TASK DIRECTIONS »
Quote the records exactly, covering the stretch from the line containing "Task: Click the Bust row label" through the end of the records.

## Begin DATA LINES

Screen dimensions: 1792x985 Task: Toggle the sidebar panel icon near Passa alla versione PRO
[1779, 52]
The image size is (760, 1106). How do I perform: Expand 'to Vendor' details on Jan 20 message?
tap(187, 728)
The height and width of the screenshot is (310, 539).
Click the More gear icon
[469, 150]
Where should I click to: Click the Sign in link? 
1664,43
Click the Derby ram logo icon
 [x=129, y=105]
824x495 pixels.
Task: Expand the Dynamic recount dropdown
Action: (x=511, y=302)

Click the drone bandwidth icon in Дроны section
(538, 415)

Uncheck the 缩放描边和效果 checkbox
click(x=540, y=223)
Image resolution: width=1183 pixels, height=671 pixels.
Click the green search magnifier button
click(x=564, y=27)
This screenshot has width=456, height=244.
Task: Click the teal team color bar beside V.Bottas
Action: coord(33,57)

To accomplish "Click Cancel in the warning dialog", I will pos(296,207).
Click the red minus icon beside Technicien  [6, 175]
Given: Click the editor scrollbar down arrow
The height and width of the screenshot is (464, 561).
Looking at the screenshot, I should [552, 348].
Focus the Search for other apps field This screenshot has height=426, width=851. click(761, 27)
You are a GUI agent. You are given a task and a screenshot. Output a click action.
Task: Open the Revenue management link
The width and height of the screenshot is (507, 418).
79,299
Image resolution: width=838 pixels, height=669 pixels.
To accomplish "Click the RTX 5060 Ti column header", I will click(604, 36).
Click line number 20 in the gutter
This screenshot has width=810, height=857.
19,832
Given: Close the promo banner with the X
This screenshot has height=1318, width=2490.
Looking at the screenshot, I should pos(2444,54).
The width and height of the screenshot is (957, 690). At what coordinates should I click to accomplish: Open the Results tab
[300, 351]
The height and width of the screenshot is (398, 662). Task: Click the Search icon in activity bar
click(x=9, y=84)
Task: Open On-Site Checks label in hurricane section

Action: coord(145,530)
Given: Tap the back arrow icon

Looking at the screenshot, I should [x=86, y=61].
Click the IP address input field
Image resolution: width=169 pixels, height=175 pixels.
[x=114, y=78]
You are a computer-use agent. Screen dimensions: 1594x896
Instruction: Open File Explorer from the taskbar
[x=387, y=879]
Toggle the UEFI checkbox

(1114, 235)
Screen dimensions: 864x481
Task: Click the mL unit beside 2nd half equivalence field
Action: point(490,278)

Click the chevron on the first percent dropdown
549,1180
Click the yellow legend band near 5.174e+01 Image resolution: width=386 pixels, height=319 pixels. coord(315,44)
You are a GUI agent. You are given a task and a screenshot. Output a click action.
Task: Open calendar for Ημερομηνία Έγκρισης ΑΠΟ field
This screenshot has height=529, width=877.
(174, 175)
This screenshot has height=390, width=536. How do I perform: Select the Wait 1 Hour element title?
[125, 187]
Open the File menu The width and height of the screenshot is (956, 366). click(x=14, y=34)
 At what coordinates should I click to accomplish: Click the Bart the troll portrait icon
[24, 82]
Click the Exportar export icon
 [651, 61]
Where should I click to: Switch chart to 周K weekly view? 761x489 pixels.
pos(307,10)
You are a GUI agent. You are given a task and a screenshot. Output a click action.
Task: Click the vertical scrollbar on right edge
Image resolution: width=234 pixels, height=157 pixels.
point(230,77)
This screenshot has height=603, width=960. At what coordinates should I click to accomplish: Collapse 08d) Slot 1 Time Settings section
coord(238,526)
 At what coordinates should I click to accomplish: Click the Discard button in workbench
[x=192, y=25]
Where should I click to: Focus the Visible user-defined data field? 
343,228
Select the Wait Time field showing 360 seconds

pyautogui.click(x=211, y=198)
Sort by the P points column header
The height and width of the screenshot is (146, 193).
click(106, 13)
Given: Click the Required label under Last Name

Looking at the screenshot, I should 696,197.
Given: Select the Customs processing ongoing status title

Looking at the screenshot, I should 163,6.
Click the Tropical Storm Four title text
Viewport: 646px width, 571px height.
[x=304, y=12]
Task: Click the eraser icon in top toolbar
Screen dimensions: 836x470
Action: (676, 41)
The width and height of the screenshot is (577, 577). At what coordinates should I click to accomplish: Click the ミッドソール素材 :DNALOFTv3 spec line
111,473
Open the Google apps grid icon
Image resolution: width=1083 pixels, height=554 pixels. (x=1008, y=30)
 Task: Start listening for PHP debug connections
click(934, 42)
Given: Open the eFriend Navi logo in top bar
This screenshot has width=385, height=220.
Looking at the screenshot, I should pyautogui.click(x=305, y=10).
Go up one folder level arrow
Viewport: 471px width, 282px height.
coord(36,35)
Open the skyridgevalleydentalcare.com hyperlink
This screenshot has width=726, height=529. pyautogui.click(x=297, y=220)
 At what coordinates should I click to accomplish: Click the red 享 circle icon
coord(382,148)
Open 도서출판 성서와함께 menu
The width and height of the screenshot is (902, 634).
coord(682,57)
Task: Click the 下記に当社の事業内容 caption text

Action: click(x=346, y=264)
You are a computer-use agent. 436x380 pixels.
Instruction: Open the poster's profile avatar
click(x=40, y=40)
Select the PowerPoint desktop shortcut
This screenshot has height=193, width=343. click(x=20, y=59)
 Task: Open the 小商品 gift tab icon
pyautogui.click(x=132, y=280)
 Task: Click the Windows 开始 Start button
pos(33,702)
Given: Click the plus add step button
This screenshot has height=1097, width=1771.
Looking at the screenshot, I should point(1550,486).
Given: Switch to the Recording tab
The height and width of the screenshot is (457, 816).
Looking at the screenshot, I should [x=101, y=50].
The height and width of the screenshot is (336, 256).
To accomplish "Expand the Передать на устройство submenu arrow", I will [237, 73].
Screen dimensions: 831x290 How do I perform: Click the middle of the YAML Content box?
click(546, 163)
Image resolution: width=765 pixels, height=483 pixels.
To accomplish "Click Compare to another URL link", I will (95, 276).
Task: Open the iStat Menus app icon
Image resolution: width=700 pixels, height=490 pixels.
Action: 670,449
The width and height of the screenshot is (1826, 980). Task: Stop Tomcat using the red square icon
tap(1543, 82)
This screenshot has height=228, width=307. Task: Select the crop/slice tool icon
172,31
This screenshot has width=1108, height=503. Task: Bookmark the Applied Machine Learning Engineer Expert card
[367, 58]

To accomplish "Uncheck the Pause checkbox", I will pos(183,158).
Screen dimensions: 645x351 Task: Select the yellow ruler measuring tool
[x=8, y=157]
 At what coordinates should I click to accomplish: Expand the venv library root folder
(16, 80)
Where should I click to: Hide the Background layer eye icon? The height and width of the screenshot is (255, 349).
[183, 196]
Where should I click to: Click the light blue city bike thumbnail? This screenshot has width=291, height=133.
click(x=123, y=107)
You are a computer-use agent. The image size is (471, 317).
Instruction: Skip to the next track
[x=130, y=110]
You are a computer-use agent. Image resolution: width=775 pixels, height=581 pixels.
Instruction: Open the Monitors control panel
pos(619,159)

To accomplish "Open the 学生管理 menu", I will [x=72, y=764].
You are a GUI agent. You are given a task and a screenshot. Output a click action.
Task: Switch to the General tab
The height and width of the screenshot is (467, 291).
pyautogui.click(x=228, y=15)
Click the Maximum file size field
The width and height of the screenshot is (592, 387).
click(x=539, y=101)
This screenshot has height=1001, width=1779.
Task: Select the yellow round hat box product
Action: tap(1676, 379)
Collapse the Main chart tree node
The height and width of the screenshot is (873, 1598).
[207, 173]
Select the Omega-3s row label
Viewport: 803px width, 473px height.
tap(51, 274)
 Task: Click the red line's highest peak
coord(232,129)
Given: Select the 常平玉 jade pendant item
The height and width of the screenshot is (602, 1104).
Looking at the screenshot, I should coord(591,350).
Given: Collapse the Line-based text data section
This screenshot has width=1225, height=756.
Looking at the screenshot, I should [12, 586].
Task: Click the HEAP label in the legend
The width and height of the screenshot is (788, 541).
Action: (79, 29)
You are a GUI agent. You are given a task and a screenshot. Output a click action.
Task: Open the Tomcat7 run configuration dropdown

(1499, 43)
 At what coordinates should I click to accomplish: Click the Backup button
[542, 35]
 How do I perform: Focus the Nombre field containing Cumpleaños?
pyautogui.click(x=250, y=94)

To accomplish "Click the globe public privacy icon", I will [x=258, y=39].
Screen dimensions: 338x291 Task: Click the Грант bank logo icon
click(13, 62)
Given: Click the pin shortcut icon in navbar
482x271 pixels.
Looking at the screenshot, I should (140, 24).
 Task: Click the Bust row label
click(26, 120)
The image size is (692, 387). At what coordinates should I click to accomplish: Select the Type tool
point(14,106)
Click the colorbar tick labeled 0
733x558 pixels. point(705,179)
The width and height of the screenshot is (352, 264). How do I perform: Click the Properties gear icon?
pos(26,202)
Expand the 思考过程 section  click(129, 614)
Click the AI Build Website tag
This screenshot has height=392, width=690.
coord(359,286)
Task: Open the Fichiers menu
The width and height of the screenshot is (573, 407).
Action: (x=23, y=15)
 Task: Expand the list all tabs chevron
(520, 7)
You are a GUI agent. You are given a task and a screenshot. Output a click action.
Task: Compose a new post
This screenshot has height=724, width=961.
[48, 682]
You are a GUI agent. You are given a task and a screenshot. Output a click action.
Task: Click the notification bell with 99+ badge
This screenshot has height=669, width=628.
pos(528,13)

## End DATA LINES

EXERCISE ANSWER »
 Task: Click the Bust row label
click(26, 120)
The image size is (692, 387). At what coordinates should I click to accomplish: Select the Type tool
point(14,106)
Click the colorbar tick labeled 0
733x558 pixels. point(705,179)
The width and height of the screenshot is (352, 264). How do I perform: Click the Properties gear icon?
pos(26,202)
Expand the 思考过程 section  click(129, 614)
Click the AI Build Website tag
This screenshot has height=392, width=690.
coord(359,286)
Task: Open the Fichiers menu
The width and height of the screenshot is (573, 407).
Action: (x=23, y=15)
 Task: Expand the list all tabs chevron
(520, 7)
You are a GUI agent. You are given a task and a screenshot. Output a click action.
Task: Compose a new post
This screenshot has height=724, width=961.
[48, 682]
You are a GUI agent. You are given a task and a screenshot. Output a click action.
Task: Click the notification bell with 99+ badge
This screenshot has height=669, width=628.
pos(528,13)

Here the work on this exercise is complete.